The remaining lines try to control for the GC, such that the data structures are not GC:ed too early. We’ve tried different alternatives for controlling the GC, but the results seemed pretty stable overall.
When running the program, the constants RUN_ID_OLD
and RUN_ID_NEW
activate the old and the new ID schema, respectively (best activate only one at a time). USE_PARENT_HASH
switches between the XOR hash (false) and the parent hash (true). SHUFFLE_SET
distorts the item order in the ID set. All other constants can remain as they are.
(c) Results
All results here are based on a typical Windows desktop with OpenJDK 11. We also tested Oracle JDK 8 and a Linux machine, but observed similar effects in all cases. For the following figure, we tested each configuration in independent runs, whereas each run repeats the timing 5 times. To avoid outliers, we report the median of the repetitions.

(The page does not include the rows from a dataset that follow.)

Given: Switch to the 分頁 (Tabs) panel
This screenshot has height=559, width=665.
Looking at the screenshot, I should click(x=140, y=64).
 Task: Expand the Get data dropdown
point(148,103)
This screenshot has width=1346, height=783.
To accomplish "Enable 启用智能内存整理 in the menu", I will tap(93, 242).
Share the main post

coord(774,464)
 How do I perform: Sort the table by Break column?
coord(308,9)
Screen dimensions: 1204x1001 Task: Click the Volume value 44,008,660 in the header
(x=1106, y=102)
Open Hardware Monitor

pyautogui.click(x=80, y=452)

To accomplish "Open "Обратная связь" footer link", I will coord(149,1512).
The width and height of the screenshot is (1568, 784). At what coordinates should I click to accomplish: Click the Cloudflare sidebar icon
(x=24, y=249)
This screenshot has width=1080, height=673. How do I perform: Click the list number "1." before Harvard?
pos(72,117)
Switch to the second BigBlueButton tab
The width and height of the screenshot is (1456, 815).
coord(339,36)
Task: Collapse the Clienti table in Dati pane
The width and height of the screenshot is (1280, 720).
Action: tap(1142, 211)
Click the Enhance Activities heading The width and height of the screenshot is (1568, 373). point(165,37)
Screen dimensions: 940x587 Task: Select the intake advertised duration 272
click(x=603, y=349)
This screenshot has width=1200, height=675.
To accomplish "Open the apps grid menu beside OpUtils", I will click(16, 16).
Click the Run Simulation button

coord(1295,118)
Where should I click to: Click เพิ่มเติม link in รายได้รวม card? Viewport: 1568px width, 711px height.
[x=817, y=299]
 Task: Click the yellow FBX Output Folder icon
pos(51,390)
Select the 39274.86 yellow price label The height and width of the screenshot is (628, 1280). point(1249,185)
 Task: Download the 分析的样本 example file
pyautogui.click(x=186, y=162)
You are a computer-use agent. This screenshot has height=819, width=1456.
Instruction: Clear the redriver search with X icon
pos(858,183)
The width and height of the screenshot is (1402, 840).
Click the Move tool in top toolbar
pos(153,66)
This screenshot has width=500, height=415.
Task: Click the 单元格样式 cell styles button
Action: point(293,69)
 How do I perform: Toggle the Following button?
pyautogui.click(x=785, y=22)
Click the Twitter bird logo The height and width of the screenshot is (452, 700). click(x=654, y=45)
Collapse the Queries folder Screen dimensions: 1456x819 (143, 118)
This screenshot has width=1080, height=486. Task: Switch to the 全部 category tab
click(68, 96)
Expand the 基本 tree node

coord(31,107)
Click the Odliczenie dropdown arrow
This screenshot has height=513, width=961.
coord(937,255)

Note, however, that the timings of the repetitions do not differ much. The performance is measured in milliseconds.
Observations:
- Using XOR hash yields a substantial performance drop in the HashSet setting when switching to the new ID schema. This hash function seems suboptimal, but we lack a good explanation.
- Using the parent hash function speeds up the process regardless of the ID schema. We speculate that the internal HashSet order is beneficial, since the resulting HashMap will build up the same order (because ID.hash = ID.parent.hash). Interestingly, this effect can also be observed if the HashSet is split into, say, 50 parts, each holding a random partition of the full HashSet. This leaves us puzzled.
- The entire process seems to be heavily dependent of the reading order in the for loop of the second phase (i.e., the internal order of the HashSet). If we distort the order in the shuffled LinkHashSet, we end up in a worst-case scenario, regardless of the ID schema.
- In a separate experiment, we also diagnosed the number of collisions when filling the HashMap, but could not find obvious differences when changing the ID schema.
Who can shed more light on explaining these results?
Update
The image below shows some profiling results (using VisualVM) for the non-shuffled runs. Indent indicates nested calls. All percentage values are relative to the phase 2 timing (100%).
An obious difference seems to be HashMap.putVal's self time. There was no obvious difference for treeifying buckets.